Public schools in communities experiencing dramatic increases in immigrant populations are confronted with the enormous challenge of figuring out how to respond to their needs. For the most part, schools have received relatively little guidance from the federal or state government in how to handle the task of integrating and educating immigrant children. Reports from schools and data collected on the performance of immigrant children indicate that many schools lack the expertise and resources needed to address their learning needs. In many school districts recent immigrant students have the highest dropout rates and lowest rates of high school graduation and college attendance.14 They are also frequently overrepresented in special education, often due to a tendency in many districts to misdiagnose challenges in language acquisition as a form of disability.15

 In some communities, the political backlash against the growing presence of immigrants has negatively influenced how local schools have responded to the needs of immigrant children.16 Despite the large number of Americans with immigrant origins, overt hostility toward newcomers has been a regular occurrence throughout US history.17 In recent years, the political backlash against the influx of new immigrants has led to the enactment local and state ordinances in states such as Georgia, Arizona and Pennsylvania, aimed at making it more difficult for undocumented immigrants to work, drive a car, obtain health services or even rent a home have been adopted.18

Immigrant youth often face a number of challenges that are directly related to their adjustment to life in the US that place them at greater risk of experiencing negative life outcomes. The challenges are particularly acute for Mexican and Central American youth, whose families are typically poor, have low levels of education, work in low wage (and often dangerous) jobs, and are more likely to be undocumented.19,20 Some of these include: stress related to acculturation and social adjustment,11 and instability caused by difficulty in maintaining ties with family members abroad.21 Existing research suggests that when these risks are not addressed immigrant students often experience a heightened degree of vulnerability to negative social, psychological and educational outcomes.11,14,22–24

In many schools that serve recent immigrants, a student’s inability to speak English with fluency, or more precisely to display a command over academic literacy, is used as a justification for segregating them from their English-dominant peers and placing them in courses designated for English Language Learners (ELLs) While such placements are frequently rationalized as a way to ensure that recent immigrant students learn English in a “sheltered” environment, often, classes designated for students who speak English as a Second Language (ESL) are not staffed by qualified teachers, and courses designated to help ELLs often serve as a means through which immigrant students are tracked and marginalized.25,26 In many school districts, large numbers of immigrant children fail to acquire proficiency in English, and in many cases, lose proficiency in their native language as well.27 Once a student is enrolled in ESL courses they frequently are unable to access the courses needed to fulfill the requirements for college.25,28,29 Tracking on the basis of language difference is one of the factors that have been cited by researchers as contributing to the high dropout rates that are common among recent immigrant students.27

In many cases, immigrant parents, especially the undocumented, are unaware of how to serve as effective advocates for their children. Accustomed to trusting the educators and schools their children attended in their native country, and lacking the language skills and social capital to navigate schools and the legal barriers that often obstruct access to services, many are unable to effectively advocate for the needs of their children. 30,31 Additionally, immigrant children often acculturate more quickly than their parents, and frequently acquire skills in English and become familiar with the rules and customs of the new society at a pace that exceeds them. When this happens an imbalance in the relationship between parent and child often occurs as the child assumes the responsibility of translator and negotiator with landlords, service providers and the school system.16,32,33

In the final pages of this paper, I utilize three case studies to demonstrate how some schools have responded creatively to the educational needs of immigrant youth and overcome the political hostility and indifference that often characterizes the way they are treated elsewhere. In such schools and communities, confronting the crisis of connection by developing trust and a sense of community has been central to the effort to improve academic outcomes. I use these cases in the hope that by drawing attention to the approach they have taken other schools and communities might feel inspired and compelled to take similar actions.

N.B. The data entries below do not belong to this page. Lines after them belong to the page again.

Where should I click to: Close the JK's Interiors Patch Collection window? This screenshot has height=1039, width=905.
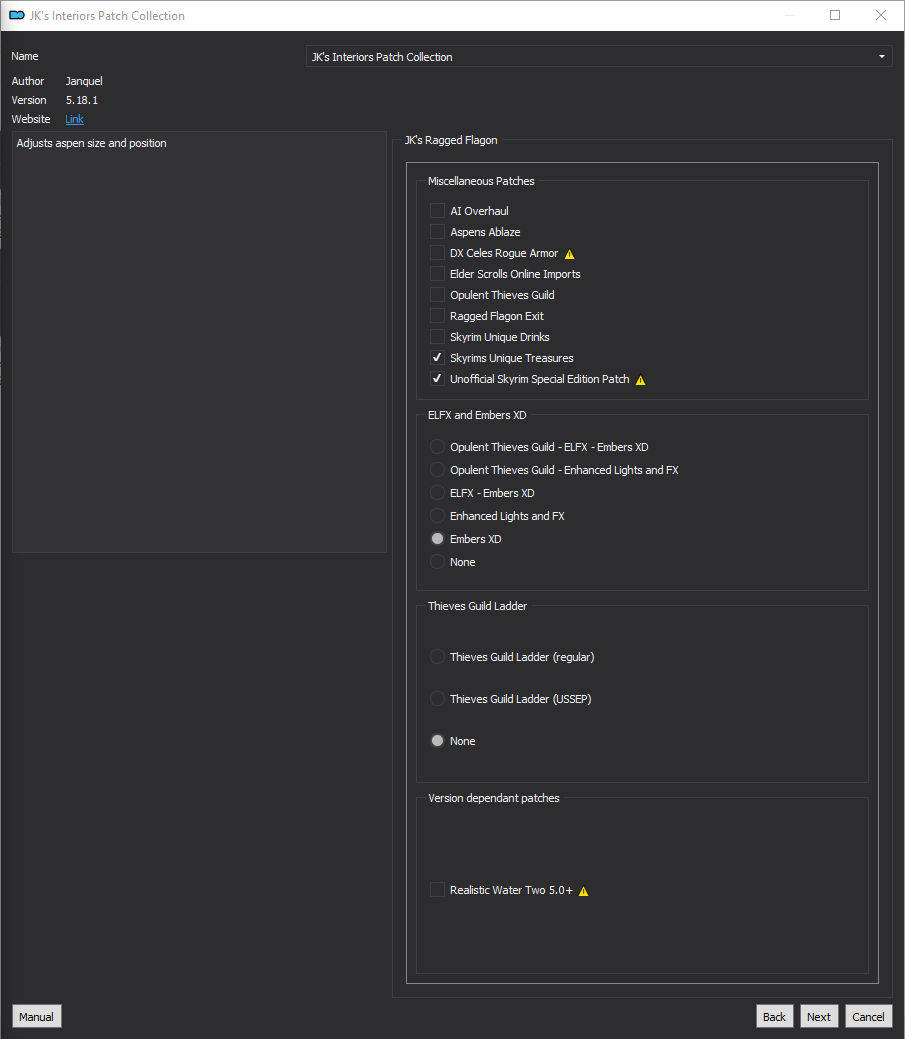[x=880, y=15]

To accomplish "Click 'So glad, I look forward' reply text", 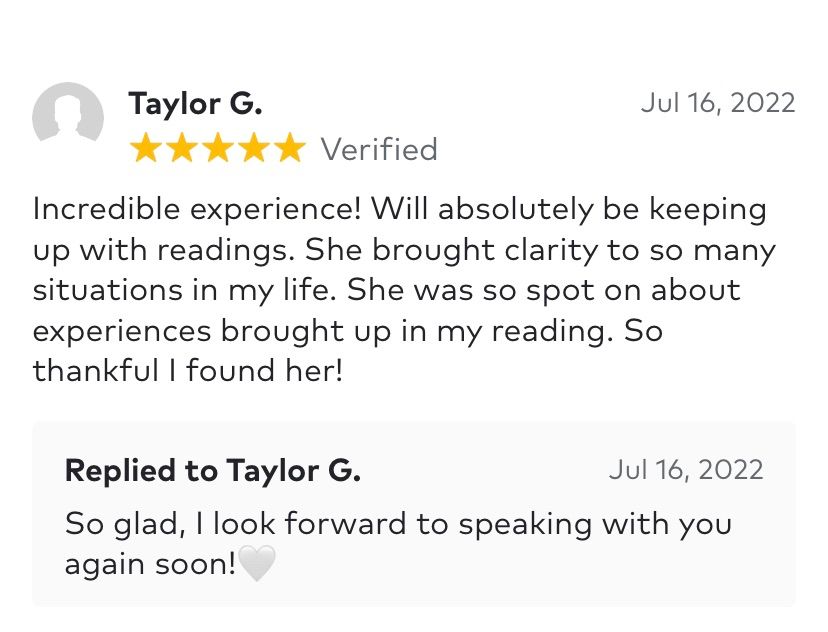I will pos(236,524).
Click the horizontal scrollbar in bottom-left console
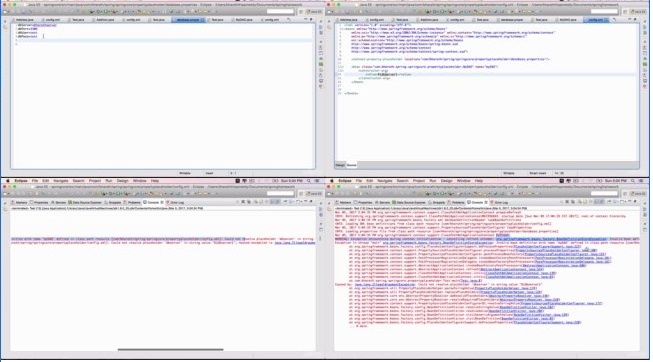Viewport: 653px width, 362px height. 170,350

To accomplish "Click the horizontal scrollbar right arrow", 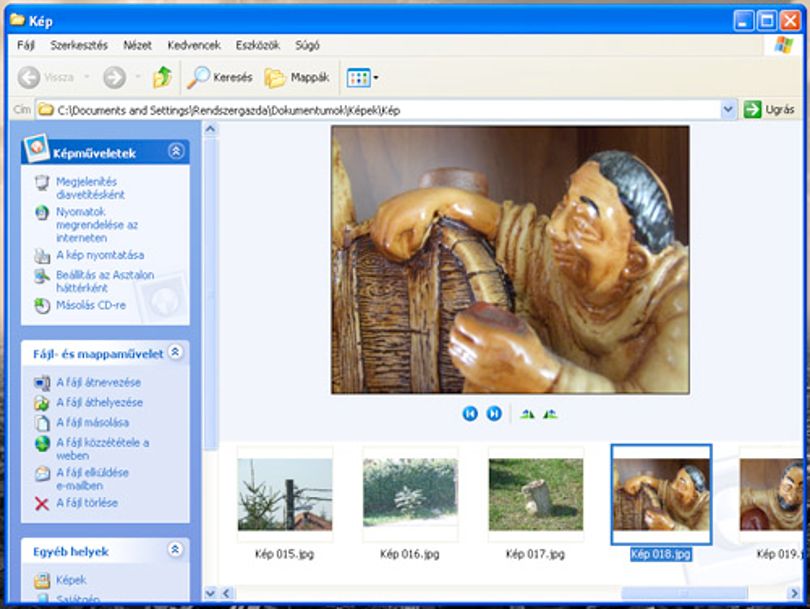I will (795, 594).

Case 1: Overcoming violence by advancing common interests

In the fall of 1998, several schools in the San Francisco Bay Area experienced a series of incidents involving interracial violence. The violence involved different groups at different schools, but in each case, immigrant youth were targeted and victimized. At Castlemont (Oakland) and Richmond High Schools the conflicts were between Blacks and Latinos (mostly Central Americans). At Skyline High School (Oakland) the primary conflicts occurred between Blacks and Asians (largely recent immigrants from Southeast Asia). And at El Cerrito and Berkeley high schools various groups (White, Black, Latino and Asian) were fighting each other. There seemed to be no consistent or single cause linking the violence across the five schools, but the violence was occurring frequently and seemed to be spiraling out of control. On numerous occasions, dozens of police officers were deployed to the schools to quell what the police described as “riots” involving large numbers of students. To make matters worse for the local police, these incidents were occurring during roughly the same time period.

The police complained to district officials in all three communities that it was not their job to stop the violence and they made it clear that they could not station police officers indefinitely at the schools. District officials were at a loss for what to do. They didn’t understand what was causing the outbreak of violence and had no idea of what they should do to prevent further violence. After a third week of fighting two of the districts approached a community-based research firm – Arts, Resources and Curriculum (ARC), for help in devising a strategy to respond to the violence. The firm came up with a novel idea: they would create multi-racial student-run groups called Youth Together (YT) on each of the five campuses so that students could take the lead in addressing the issue. I was asked to serve as the evaluator of their efforts.

In approaching their work, Youth Together devised a novel strategy. Rather than bringing young people together to talk about the conflicts that had occurred, they started out by bringing a multi-racial group of students together to talk about their experiences at schools. The conversation quickly opened up a number of serious complaints about the condition of their schools and within a short period of time, students on each of the five campuses began to see that in their complaints they had a great deal in common. YT decided that rather than simply air their concerns the students should develop school change campaigns, and organize with others to carry them out. The campaigns varied in focus and were devised by the students based on their perception of which issues were of greatest concern. At Richmond and El Cerrito high schools, students signed petitions and marched to the school board to demand access to bathrooms (Bathrooms were locked while classes were in session due to concerns about safety). At Berkeley and Skyline high schools students made demands for ethnic studies classes to be created. At Castlemont High School, Black and Latino students marched together to demand that a new cafeteria be built (for over two years the students had been eating outdoors, even in the rain).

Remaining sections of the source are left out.